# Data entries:
= = = = = = =
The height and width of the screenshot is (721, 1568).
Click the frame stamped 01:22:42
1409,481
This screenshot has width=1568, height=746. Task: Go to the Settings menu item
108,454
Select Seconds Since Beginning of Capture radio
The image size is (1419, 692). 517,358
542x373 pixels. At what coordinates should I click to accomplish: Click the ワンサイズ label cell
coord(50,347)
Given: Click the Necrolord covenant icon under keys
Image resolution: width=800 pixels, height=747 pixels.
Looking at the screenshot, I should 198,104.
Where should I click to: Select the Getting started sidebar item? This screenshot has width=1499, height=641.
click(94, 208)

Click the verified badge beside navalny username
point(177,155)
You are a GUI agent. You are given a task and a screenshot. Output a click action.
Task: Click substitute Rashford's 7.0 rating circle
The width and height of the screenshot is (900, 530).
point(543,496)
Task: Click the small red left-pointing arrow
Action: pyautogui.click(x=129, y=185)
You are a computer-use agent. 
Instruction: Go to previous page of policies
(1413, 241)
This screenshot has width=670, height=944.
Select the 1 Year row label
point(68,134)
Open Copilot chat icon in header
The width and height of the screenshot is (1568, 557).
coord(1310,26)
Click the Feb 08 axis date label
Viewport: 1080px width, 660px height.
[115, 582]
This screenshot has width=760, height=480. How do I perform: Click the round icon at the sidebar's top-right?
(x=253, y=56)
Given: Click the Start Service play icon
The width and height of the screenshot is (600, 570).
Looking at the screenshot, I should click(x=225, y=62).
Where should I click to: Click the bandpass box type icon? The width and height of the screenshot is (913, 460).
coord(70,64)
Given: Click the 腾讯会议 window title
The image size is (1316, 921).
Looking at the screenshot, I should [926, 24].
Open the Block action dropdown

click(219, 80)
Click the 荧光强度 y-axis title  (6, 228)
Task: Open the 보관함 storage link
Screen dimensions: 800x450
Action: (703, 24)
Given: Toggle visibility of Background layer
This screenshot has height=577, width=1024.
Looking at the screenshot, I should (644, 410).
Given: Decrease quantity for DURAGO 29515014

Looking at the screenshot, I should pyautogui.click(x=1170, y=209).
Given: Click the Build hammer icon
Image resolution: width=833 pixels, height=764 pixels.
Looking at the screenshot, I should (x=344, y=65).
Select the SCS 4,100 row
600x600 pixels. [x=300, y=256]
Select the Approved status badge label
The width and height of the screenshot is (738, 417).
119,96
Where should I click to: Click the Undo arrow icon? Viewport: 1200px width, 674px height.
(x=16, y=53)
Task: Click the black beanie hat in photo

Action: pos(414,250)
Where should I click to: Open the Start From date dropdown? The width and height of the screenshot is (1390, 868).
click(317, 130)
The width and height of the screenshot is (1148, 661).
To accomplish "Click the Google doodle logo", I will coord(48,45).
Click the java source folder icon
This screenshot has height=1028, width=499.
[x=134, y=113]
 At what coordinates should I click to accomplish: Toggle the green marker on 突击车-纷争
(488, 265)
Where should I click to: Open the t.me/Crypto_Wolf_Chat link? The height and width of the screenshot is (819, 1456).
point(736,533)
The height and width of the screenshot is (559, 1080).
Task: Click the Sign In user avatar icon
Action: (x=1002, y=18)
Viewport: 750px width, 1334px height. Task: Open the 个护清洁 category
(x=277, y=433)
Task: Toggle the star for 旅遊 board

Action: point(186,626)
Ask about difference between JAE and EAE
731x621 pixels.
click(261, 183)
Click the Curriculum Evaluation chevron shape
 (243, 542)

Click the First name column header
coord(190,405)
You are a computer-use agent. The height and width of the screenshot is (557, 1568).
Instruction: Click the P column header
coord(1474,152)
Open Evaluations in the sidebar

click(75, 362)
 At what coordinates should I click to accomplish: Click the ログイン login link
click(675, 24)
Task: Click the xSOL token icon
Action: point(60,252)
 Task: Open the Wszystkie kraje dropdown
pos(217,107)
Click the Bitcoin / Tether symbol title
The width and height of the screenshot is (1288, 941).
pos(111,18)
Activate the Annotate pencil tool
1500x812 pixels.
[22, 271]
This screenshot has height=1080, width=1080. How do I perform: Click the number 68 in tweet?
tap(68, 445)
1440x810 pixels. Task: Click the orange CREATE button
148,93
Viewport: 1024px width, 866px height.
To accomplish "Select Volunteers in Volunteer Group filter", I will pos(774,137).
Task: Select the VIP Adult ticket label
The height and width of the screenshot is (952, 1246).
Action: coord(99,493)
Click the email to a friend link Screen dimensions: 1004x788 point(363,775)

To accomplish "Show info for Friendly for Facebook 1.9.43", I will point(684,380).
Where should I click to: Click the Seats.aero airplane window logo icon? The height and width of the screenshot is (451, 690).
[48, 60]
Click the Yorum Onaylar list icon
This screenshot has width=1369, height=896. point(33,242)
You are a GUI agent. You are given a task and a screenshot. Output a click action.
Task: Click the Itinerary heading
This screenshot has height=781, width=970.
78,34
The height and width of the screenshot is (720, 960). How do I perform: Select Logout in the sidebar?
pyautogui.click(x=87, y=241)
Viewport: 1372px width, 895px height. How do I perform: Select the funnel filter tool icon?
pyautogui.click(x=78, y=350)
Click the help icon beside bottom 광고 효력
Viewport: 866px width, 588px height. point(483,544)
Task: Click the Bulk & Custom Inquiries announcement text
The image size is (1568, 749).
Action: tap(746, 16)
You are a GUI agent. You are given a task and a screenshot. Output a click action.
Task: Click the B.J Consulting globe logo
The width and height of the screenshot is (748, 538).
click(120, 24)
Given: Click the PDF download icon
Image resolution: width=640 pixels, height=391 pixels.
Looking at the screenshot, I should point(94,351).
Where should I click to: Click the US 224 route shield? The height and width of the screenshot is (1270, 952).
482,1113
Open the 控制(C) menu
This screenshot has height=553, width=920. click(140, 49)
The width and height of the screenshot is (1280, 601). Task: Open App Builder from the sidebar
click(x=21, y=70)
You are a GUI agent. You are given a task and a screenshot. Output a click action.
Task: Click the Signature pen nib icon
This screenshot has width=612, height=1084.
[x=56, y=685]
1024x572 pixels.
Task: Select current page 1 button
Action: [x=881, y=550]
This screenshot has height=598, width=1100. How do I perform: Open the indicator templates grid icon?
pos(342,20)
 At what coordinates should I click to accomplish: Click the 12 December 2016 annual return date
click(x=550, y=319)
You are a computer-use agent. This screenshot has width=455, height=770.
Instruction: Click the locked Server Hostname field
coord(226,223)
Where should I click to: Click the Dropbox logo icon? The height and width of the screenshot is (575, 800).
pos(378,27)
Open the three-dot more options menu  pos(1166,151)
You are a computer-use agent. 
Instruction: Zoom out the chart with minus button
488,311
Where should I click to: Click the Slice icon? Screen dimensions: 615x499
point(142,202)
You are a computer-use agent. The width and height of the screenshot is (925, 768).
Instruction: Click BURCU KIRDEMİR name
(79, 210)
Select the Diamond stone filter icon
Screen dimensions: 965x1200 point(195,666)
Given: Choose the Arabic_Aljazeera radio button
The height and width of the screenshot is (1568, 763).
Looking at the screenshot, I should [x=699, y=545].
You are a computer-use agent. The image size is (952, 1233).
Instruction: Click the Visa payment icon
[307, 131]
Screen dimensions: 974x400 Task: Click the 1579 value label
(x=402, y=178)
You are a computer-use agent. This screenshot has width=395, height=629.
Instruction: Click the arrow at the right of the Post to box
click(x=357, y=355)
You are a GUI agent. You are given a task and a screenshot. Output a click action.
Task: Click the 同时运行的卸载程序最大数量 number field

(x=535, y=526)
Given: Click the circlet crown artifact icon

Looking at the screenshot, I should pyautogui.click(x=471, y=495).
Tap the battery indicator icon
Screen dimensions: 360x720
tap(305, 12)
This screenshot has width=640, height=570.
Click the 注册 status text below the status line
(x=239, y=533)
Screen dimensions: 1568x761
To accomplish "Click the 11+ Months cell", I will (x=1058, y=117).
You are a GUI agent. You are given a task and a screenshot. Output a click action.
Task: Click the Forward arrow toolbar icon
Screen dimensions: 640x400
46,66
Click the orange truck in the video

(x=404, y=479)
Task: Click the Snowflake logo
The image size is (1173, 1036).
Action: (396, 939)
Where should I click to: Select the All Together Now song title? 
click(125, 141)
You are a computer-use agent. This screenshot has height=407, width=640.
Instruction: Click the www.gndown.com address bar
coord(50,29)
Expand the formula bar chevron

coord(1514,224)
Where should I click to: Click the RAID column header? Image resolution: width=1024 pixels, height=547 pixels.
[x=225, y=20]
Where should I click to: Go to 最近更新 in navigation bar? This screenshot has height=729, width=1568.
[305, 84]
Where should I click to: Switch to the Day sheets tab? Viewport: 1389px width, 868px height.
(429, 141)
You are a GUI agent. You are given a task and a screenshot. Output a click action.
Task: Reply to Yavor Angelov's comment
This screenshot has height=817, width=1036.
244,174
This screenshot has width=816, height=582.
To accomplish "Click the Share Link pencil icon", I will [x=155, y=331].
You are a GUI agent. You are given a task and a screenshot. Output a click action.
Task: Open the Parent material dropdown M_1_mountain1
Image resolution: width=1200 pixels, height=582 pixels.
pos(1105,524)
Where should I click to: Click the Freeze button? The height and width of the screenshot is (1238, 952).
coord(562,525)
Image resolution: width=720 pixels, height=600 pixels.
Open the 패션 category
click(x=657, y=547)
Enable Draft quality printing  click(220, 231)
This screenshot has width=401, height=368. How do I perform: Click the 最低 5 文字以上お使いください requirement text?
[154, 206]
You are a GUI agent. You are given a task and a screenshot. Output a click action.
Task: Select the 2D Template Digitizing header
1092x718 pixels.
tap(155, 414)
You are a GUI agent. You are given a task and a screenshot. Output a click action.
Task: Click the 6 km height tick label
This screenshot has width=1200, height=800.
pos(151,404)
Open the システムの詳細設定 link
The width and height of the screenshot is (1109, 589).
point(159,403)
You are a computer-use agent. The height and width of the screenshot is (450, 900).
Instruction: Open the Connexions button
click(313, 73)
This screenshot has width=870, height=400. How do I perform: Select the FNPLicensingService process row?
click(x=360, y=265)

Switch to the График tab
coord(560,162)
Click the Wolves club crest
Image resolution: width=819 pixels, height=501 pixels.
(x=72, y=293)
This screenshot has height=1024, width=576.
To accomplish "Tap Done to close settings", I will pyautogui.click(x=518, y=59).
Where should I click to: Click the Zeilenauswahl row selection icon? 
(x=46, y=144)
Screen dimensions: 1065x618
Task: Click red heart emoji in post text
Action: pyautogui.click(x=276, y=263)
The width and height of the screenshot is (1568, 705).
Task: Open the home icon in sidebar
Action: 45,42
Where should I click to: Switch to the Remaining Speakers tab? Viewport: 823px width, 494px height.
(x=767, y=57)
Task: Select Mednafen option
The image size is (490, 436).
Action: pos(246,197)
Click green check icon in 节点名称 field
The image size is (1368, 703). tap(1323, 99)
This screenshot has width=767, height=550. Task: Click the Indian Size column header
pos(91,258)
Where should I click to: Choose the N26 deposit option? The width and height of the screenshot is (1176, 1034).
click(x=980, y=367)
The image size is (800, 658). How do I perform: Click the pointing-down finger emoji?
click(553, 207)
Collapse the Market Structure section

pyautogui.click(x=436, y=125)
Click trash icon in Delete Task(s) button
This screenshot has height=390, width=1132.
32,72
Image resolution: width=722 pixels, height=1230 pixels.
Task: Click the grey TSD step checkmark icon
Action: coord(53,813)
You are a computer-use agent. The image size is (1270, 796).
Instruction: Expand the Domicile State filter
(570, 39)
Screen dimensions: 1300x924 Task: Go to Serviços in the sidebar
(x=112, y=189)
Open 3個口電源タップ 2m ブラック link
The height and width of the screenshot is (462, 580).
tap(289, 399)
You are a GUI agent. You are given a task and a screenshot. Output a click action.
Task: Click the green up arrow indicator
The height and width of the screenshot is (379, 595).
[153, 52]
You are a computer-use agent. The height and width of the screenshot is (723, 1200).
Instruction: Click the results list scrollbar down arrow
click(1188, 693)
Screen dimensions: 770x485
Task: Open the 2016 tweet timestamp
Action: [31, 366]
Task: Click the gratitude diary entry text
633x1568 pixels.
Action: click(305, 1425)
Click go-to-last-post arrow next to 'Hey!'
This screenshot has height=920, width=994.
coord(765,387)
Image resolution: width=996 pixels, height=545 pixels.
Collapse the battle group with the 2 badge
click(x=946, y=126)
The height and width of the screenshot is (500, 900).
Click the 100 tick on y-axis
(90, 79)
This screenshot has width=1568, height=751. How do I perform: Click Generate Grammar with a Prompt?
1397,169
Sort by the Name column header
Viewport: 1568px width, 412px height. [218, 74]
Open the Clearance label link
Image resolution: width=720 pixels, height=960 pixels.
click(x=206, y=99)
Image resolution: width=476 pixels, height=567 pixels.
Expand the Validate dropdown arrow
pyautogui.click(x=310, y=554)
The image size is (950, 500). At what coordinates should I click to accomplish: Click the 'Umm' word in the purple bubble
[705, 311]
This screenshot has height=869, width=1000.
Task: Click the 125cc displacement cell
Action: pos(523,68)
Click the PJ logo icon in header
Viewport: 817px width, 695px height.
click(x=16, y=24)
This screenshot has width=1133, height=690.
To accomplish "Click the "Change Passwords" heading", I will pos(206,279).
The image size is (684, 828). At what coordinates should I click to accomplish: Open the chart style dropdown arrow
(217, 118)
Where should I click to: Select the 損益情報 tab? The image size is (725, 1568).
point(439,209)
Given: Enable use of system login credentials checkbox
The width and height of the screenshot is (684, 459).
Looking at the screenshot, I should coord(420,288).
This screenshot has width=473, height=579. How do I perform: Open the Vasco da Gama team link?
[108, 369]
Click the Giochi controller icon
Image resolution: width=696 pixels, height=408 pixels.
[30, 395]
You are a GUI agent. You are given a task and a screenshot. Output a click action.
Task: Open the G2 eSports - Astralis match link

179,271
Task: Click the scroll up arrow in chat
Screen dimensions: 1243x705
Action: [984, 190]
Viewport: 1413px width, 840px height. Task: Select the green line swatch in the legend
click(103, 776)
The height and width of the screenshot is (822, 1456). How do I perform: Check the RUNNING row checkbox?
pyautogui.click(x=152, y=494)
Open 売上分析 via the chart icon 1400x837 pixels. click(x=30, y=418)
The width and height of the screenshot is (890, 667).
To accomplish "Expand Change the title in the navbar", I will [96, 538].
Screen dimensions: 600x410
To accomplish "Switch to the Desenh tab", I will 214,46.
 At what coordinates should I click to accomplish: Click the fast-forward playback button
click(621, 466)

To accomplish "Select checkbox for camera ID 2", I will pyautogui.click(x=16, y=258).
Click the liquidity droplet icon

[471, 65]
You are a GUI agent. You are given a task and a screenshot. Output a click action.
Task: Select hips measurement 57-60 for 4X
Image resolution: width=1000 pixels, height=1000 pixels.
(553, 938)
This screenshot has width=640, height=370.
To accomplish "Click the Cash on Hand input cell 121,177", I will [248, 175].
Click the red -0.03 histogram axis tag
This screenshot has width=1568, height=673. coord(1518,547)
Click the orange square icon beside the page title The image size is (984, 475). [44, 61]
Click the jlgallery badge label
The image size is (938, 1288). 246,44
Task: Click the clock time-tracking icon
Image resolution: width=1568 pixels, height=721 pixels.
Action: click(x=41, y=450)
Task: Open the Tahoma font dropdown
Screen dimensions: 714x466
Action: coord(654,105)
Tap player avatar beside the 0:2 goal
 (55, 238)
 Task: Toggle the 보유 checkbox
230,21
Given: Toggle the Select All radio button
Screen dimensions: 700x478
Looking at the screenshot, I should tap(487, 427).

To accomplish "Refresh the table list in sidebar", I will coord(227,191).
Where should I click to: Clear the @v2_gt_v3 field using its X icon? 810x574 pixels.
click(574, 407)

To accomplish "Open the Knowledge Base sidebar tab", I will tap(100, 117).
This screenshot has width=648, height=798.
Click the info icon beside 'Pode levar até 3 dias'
= = = = = = =
# What you have to do:
Look back at the entries above and repeat, unchanged, every line from the line holding "Instruction: Expand the Domicile State filter" through the line holding "Click the PJ logo icon in header".

# Output of the task:
Instruction: Expand the Domicile State filter
(570, 39)
Screen dimensions: 1300x924 Task: Go to Serviços in the sidebar
(x=112, y=189)
Open 3個口電源タップ 2m ブラック link
The height and width of the screenshot is (462, 580).
tap(289, 399)
You are a GUI agent. You are given a task and a screenshot. Output a click action.
Task: Click the green up arrow indicator
The height and width of the screenshot is (379, 595).
[153, 52]
You are a computer-use agent. The height and width of the screenshot is (723, 1200).
Instruction: Click the results list scrollbar down arrow
click(1188, 693)
Screen dimensions: 770x485
Task: Open the 2016 tweet timestamp
Action: [31, 366]
Task: Click the gratitude diary entry text
633x1568 pixels.
Action: click(305, 1425)
Click go-to-last-post arrow next to 'Hey!'
This screenshot has height=920, width=994.
coord(765,387)
Image resolution: width=996 pixels, height=545 pixels.
Collapse the battle group with the 2 badge
click(x=946, y=126)
The height and width of the screenshot is (500, 900).
Click the 100 tick on y-axis
(90, 79)
This screenshot has width=1568, height=751. How do I perform: Click Generate Grammar with a Prompt?
1397,169
Sort by the Name column header
Viewport: 1568px width, 412px height. [218, 74]
Open the Clearance label link
Image resolution: width=720 pixels, height=960 pixels.
click(x=206, y=99)
Image resolution: width=476 pixels, height=567 pixels.
Expand the Validate dropdown arrow
pyautogui.click(x=310, y=554)
The image size is (950, 500). At what coordinates should I click to accomplish: Click the 'Umm' word in the purple bubble
[705, 311]
This screenshot has height=869, width=1000.
Task: Click the 125cc displacement cell
Action: pos(523,68)
Click the PJ logo icon in header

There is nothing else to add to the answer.